### Activity
Scanning the entries below, copy every line that contains the word "width".

### Given data
--- START ---

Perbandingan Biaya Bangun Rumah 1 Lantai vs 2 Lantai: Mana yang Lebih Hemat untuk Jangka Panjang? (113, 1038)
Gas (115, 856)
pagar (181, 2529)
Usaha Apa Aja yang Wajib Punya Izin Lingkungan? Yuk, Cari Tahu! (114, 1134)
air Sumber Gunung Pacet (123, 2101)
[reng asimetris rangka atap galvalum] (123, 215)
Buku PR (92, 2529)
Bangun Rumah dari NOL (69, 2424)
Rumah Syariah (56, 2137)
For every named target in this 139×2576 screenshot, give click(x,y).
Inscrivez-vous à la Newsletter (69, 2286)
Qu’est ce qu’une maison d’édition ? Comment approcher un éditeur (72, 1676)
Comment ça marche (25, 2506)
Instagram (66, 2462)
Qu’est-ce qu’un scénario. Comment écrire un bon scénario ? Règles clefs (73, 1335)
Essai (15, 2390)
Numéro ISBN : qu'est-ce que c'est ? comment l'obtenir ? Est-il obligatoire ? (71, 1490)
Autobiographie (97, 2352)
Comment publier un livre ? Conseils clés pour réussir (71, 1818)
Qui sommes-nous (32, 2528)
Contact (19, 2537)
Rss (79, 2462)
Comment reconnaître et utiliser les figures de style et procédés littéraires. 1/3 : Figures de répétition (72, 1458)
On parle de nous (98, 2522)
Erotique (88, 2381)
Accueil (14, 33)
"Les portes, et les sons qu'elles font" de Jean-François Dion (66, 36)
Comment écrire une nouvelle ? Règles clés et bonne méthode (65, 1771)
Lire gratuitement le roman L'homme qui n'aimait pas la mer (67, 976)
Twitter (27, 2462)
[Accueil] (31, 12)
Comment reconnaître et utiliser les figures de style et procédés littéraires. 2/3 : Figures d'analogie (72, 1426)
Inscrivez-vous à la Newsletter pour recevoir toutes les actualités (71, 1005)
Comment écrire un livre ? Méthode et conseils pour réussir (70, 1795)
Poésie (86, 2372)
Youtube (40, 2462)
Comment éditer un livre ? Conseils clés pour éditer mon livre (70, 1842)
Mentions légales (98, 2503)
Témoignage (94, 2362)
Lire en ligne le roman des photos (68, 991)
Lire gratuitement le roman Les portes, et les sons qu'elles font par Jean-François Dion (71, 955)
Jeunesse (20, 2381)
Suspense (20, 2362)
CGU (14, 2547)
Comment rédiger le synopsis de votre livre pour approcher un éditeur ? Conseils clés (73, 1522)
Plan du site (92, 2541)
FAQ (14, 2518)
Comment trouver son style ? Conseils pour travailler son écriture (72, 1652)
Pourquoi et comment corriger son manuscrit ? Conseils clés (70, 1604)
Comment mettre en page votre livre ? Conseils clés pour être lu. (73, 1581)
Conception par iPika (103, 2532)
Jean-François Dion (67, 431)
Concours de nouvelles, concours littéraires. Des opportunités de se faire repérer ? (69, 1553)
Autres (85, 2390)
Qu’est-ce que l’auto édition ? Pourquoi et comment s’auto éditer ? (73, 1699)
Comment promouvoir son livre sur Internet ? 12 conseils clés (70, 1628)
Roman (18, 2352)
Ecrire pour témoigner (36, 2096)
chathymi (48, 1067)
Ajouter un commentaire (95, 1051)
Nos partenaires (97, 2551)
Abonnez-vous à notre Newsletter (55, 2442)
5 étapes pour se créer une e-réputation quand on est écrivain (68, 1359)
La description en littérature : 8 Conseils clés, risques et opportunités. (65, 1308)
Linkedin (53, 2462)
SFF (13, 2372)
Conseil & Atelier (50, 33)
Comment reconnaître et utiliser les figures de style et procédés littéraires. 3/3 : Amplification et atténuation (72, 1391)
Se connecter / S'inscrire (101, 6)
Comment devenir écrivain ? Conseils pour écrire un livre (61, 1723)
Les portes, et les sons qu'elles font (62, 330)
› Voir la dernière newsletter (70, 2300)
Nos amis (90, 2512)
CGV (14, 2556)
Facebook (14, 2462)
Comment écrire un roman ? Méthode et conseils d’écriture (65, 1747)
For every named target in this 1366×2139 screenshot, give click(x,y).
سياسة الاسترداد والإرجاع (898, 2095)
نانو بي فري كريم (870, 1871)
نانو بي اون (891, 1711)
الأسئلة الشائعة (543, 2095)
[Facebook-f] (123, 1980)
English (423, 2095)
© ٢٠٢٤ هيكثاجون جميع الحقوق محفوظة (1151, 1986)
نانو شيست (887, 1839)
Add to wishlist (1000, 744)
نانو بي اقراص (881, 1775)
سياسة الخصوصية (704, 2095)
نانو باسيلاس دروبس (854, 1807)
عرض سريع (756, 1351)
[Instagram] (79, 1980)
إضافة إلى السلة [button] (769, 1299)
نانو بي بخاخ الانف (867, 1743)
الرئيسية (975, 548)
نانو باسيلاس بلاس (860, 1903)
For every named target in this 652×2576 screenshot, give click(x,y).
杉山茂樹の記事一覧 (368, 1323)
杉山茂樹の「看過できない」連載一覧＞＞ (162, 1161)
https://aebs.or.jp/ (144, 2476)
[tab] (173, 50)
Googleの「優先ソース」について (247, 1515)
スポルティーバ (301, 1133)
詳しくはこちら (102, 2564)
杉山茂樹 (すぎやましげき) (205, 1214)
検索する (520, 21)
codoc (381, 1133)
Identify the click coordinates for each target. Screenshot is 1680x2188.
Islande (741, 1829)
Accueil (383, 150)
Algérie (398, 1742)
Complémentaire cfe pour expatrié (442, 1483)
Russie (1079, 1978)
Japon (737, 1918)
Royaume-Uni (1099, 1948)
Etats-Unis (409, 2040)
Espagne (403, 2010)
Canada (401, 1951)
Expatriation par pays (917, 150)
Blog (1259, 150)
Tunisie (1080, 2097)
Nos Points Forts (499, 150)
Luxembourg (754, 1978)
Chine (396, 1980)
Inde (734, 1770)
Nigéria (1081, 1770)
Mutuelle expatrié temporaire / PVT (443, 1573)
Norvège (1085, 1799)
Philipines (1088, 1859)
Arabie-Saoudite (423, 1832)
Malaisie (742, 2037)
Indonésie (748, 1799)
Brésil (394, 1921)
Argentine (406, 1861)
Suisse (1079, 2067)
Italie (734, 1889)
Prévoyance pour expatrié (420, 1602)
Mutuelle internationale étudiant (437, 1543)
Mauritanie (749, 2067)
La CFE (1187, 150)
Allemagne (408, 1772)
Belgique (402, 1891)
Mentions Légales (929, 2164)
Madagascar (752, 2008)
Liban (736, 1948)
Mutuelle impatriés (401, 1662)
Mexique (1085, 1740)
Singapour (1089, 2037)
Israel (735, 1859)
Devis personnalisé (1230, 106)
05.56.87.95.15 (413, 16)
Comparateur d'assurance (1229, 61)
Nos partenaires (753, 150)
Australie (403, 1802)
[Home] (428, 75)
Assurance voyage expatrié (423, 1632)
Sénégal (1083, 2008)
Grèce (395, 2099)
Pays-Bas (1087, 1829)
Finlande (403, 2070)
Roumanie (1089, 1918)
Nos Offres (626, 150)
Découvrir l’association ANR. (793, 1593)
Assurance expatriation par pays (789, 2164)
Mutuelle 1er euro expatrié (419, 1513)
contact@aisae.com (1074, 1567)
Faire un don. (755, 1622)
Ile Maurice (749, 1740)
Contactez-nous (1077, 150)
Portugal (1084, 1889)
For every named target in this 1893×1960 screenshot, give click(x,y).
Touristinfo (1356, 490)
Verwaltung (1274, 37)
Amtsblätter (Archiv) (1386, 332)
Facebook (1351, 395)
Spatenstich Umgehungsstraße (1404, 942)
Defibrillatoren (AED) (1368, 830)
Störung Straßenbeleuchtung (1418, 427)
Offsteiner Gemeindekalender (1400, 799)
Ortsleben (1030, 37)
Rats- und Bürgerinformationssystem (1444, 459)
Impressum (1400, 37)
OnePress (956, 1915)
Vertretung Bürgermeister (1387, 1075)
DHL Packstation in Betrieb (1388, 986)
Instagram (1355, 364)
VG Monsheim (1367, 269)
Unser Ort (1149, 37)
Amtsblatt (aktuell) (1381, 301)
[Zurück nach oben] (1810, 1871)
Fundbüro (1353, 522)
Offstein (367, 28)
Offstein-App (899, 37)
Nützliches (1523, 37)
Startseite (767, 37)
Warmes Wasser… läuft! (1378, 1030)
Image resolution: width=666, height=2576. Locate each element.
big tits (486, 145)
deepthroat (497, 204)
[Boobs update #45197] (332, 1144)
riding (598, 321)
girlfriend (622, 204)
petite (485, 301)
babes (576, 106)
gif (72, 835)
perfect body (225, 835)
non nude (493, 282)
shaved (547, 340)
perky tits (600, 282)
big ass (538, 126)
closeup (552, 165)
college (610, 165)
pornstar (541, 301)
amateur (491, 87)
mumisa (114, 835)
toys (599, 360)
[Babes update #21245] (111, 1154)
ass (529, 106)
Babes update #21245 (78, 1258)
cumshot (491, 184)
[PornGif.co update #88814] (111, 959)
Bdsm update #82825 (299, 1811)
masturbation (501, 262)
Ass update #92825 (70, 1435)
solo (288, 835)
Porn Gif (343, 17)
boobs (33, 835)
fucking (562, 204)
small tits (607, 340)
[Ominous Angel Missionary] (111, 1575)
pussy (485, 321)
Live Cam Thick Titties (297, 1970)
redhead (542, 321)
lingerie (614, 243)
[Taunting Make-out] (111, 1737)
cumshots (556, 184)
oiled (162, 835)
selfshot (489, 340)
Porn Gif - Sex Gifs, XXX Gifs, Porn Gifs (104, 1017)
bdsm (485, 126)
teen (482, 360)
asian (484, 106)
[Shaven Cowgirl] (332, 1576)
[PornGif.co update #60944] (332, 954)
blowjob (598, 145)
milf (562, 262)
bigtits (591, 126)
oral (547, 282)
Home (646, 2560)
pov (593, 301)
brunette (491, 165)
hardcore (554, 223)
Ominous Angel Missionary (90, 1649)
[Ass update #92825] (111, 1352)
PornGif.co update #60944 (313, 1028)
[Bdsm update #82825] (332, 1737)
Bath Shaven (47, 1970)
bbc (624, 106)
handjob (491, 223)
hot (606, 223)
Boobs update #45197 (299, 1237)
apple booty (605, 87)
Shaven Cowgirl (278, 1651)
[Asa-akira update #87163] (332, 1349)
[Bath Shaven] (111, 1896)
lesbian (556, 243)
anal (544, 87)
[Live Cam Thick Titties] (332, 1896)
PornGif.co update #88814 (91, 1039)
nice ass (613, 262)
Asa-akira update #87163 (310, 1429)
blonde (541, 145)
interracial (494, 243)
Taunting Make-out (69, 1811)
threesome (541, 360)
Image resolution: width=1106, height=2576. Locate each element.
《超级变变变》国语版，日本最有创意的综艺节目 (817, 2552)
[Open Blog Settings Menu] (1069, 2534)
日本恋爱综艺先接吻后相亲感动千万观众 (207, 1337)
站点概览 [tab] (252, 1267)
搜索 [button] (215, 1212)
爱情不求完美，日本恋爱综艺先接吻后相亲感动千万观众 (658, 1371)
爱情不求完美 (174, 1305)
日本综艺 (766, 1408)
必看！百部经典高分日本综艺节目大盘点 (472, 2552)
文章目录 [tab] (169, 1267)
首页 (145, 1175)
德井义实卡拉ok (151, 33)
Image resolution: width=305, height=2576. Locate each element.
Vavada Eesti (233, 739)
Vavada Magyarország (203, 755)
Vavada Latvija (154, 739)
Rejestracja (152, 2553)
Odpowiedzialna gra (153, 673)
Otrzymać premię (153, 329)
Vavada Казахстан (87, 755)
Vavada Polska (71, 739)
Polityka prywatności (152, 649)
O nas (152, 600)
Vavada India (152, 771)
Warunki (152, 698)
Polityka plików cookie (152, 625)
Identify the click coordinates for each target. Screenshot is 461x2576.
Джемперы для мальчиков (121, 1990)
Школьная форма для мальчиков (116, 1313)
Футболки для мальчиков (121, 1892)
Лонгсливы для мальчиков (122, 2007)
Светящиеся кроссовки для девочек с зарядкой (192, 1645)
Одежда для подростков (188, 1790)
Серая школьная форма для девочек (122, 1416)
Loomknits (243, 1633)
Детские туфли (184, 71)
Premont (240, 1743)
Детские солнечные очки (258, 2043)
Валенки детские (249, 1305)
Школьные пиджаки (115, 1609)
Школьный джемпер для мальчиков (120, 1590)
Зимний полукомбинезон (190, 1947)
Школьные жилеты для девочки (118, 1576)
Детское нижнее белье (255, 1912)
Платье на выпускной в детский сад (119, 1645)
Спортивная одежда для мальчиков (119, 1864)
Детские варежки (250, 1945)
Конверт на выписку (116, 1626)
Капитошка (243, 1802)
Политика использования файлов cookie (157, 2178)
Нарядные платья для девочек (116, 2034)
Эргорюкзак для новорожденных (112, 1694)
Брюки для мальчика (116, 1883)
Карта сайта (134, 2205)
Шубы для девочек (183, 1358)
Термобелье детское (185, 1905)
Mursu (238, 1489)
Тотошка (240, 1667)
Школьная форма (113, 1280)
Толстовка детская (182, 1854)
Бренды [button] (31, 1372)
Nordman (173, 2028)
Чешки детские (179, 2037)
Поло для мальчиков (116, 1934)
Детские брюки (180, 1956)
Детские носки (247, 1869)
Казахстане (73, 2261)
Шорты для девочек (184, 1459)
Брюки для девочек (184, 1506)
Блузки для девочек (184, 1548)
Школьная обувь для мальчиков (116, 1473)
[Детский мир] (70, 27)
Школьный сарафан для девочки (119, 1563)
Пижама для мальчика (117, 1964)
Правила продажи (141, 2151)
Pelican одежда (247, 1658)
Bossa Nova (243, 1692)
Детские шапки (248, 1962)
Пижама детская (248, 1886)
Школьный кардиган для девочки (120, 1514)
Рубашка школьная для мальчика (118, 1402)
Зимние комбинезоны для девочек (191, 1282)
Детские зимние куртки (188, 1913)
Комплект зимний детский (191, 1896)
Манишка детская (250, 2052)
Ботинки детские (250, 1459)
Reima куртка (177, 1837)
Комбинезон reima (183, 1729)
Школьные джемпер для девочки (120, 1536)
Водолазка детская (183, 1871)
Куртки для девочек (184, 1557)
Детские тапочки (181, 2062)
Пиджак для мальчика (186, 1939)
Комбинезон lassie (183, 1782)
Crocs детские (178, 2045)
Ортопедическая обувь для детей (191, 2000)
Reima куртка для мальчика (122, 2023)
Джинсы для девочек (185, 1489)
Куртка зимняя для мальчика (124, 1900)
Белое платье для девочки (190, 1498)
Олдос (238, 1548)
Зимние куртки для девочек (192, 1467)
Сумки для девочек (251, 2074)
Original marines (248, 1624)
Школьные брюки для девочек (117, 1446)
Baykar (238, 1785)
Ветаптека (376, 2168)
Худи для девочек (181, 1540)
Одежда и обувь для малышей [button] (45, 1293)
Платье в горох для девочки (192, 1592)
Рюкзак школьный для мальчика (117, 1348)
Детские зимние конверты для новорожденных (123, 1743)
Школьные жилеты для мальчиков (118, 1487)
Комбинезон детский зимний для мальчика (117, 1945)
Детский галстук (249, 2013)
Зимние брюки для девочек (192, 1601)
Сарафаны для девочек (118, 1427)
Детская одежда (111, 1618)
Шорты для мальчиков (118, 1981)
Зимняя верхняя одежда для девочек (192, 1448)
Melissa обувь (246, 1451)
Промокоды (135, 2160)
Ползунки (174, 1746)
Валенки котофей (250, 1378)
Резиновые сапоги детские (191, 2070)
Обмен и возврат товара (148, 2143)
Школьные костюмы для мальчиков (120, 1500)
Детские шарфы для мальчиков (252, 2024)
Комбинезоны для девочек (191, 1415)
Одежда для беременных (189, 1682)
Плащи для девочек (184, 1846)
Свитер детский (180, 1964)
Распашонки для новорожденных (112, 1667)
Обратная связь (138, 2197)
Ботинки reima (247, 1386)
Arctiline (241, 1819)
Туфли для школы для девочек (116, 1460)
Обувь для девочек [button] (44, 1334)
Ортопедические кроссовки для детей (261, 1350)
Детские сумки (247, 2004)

--- END ---

### Expected answer
Image resolution: width=666, height=2576. Locate each element.
Image resolution: width=1106, height=2576. Locate each element.
Image resolution: width=305, height=2576. Locate each element.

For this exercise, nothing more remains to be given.